How to Deal with Frozen Pipes
Cold weather puts added stress on people and structures. We want to stay warm and avoid frostbite and conversely buildings want to stay warm and avoid frozen pipes.
Why do pipes burst?
Water has a unique characteristic that is responsible for all the fuss. When liquid water changes to solid water (ice) it becomes less dense. This is why ice floats. The solid form of most substances is denser than its liquid form, so most solid materials will sink in the same liquid. The density of water actually decreases by about 9% when it freezes. Looked at another way, the water is expanding as it freezes. This expansion creates tremendous pressure if the water is confined to a fixed space, such as plumbing. No matter how strong the plumbing is, this expansion force will move the plumbing, often resulting in cracking.
Frozen plumbing generally does not leak at the time of rupture since the water is frozen. The subsequent flooding in the structure occurs when the ice melts enough to allow flow of liquid water to and out of the rupture.
How do we prevent our plumbing from freezing, and what should we do if freezing occurs?
Preventing freezing should be easy, just keep the water in our plumbing systems above 32 degrees Fahrenheit. Life unfortunately is not always easy. When the temperatures plummet and the wind blows a significant amount of heat will be lost in buildings. Much of our plumbing is hidden in wall or ceiling cavities. These cavities will generally be colder than the living spaces.

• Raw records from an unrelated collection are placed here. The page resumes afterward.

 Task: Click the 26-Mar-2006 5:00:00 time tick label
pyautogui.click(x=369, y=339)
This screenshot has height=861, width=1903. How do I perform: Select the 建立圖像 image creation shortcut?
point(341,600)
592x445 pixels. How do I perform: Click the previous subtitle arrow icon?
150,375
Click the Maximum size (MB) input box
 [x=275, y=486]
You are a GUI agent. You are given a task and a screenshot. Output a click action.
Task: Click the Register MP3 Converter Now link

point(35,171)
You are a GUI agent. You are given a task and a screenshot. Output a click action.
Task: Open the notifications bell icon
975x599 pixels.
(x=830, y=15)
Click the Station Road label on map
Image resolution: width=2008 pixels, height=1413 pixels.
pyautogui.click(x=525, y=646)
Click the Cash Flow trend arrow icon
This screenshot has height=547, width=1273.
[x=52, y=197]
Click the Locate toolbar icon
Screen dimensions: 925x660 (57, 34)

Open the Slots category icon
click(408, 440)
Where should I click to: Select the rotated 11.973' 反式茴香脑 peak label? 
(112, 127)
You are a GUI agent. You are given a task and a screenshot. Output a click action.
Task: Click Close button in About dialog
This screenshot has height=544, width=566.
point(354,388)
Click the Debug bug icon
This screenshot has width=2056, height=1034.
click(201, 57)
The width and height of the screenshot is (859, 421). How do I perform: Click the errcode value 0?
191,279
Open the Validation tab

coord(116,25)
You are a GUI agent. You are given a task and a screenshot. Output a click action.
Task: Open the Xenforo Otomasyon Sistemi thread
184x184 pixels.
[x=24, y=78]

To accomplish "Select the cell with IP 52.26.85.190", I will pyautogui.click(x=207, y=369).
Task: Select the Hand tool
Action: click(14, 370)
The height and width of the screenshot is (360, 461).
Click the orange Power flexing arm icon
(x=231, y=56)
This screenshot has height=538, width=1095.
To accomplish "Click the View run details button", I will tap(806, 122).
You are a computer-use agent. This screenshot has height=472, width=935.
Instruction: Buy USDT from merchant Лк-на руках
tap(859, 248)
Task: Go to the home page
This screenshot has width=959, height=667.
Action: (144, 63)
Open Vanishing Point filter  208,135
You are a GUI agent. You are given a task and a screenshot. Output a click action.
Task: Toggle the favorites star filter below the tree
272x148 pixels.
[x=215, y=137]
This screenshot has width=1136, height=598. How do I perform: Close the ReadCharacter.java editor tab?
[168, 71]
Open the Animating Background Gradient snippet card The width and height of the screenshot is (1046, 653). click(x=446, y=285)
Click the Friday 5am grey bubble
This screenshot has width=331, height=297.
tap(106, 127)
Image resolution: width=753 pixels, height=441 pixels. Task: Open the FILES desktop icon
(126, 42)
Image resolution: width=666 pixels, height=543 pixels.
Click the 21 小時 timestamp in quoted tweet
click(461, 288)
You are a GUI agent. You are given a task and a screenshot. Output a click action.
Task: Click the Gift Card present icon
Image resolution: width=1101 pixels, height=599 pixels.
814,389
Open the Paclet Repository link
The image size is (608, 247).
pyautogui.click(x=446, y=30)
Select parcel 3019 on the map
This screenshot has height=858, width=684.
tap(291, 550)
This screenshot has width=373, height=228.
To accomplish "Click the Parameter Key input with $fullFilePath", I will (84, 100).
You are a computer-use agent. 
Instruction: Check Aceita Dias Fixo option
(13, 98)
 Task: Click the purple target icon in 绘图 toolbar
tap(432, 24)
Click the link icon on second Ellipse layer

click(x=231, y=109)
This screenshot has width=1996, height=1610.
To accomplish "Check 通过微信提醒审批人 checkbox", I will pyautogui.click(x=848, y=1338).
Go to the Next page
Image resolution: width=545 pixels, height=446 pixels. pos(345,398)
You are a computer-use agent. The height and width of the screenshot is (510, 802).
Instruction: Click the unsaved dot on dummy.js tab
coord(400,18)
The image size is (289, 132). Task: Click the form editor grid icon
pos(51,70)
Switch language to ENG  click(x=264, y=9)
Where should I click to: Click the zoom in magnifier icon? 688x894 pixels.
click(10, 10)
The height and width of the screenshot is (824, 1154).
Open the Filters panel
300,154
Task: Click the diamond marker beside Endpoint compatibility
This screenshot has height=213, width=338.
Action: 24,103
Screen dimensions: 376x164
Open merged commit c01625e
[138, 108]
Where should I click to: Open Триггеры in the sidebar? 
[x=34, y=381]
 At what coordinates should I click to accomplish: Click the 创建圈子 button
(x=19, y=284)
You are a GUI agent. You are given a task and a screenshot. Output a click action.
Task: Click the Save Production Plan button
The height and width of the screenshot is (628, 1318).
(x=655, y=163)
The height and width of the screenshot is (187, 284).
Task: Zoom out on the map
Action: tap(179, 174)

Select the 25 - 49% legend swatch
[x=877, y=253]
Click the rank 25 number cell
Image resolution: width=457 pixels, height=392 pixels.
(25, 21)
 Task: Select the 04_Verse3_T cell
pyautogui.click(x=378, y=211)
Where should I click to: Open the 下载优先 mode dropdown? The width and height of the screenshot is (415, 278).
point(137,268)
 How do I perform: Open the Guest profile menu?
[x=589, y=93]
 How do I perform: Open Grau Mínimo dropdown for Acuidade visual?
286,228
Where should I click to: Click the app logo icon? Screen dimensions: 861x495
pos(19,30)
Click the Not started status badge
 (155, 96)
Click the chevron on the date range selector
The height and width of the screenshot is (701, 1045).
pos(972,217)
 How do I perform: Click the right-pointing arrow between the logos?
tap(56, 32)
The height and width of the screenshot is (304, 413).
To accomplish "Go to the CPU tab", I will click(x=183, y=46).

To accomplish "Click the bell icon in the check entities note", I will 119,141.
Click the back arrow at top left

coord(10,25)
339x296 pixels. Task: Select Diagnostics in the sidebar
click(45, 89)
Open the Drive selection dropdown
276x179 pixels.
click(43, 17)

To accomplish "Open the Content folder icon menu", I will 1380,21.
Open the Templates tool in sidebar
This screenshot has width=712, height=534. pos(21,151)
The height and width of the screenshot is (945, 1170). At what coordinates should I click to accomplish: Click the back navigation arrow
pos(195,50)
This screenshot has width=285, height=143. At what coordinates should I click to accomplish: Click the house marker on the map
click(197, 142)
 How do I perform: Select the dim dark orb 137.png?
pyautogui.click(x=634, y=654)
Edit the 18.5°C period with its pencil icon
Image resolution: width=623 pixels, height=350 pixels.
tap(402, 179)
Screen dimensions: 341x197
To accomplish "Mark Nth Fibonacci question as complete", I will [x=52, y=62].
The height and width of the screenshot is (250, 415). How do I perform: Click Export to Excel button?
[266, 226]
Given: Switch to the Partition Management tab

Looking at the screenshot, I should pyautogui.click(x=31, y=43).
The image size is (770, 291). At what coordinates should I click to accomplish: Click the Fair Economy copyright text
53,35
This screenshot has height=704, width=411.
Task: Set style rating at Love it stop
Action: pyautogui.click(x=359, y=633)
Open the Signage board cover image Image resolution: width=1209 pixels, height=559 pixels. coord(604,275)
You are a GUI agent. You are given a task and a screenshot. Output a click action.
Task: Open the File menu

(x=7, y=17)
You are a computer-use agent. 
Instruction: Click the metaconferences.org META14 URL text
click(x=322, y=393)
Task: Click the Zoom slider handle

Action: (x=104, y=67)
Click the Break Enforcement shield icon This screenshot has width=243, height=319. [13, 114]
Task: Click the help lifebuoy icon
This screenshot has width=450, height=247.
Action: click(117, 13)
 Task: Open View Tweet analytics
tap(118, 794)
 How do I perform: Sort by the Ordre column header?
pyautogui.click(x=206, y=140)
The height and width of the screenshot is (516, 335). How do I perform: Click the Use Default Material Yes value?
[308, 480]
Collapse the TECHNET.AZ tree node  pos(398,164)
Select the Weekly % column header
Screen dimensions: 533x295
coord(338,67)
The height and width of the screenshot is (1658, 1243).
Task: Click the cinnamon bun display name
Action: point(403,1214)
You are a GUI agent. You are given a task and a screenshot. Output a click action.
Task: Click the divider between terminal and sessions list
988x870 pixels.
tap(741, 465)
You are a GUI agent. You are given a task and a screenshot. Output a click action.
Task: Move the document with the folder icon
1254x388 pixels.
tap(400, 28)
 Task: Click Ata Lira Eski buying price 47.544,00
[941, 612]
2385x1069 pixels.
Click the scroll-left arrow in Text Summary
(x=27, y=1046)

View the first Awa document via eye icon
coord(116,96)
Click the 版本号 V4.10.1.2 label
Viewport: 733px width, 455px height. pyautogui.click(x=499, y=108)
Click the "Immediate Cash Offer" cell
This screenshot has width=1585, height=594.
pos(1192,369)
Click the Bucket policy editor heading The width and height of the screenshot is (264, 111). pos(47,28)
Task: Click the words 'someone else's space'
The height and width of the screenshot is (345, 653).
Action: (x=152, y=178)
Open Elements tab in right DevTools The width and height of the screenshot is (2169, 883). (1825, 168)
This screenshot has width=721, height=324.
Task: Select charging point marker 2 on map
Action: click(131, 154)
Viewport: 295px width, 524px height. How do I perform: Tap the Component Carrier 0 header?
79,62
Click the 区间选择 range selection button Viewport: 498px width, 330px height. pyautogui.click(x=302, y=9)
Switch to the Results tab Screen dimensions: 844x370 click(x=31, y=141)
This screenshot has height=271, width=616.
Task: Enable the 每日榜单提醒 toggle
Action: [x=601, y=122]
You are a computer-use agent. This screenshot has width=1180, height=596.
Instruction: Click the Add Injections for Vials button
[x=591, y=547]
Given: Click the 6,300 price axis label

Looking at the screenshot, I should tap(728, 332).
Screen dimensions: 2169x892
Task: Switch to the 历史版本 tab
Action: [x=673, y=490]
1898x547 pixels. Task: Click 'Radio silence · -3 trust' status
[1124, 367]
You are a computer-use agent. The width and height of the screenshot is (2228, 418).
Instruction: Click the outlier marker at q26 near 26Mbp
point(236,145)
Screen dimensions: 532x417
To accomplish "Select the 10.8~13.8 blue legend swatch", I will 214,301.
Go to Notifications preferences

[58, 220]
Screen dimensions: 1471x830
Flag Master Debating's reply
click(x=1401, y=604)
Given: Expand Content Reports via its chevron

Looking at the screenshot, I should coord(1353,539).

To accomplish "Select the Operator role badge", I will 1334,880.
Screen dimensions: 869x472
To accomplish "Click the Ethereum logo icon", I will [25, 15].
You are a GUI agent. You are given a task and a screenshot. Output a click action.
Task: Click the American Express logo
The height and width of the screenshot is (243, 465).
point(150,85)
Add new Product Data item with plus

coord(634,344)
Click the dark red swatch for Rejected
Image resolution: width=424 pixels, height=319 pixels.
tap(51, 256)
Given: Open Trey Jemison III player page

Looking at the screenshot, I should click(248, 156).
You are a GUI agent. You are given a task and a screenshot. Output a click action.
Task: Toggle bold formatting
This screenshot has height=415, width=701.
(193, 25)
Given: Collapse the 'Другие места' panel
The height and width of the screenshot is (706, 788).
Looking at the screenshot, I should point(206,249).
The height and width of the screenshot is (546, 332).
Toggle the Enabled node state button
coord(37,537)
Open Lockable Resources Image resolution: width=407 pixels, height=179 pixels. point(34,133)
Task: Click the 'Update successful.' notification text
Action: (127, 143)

To keep plumbing warm you should:
- Keep the building warm, above 60 degrees
- Open doors to closets or cabinets if plumbing runs in these areas
- Be sure all areas of the building are getting heat – if a forced air system is available keep the fan running
- Allow a slow trickle of water through susceptible plumbing
- Add additional heat to areas that get cold, such as the bonus room over the garage
If in spite of your best efforts some of your plumbing does freeze, it is important to make sure the water stays there. There are only 2 scenarios: first, the plumbing freezes without causing a rupture; and second, the plumbing freezes and does cause rupture(s). If your plumbing freezes and the damaged areas are hidden from view, the only way to find out what happened is to get the water flowing again. We recommend having a plumber help you with this, however, you should follow the general steps below:
What to do if plumbing freezes:
- Identify your main water valve. During the thawing process you should have someone ready to shut this off if water leakage occurs
- Try to identify plumbing sections affected by checking water flow at all access points
- Identify secondary shut offs that can be used to minimize leakage, and possibly keep unaffected areas useable
- Add heat to the affected area – if you are using an electric device be sure it is properly grounded and be prepared to de-energize it if water starts flowing
- If water starts to flow shut off the supply
- All damaged/leaking plumbing will need to be identified and repaired. This may take a number of attempts if multiple ruptures have occurred
Once all of the leaks are fixed you will need to be sure the structure is properly dried to minimize any additional water damage.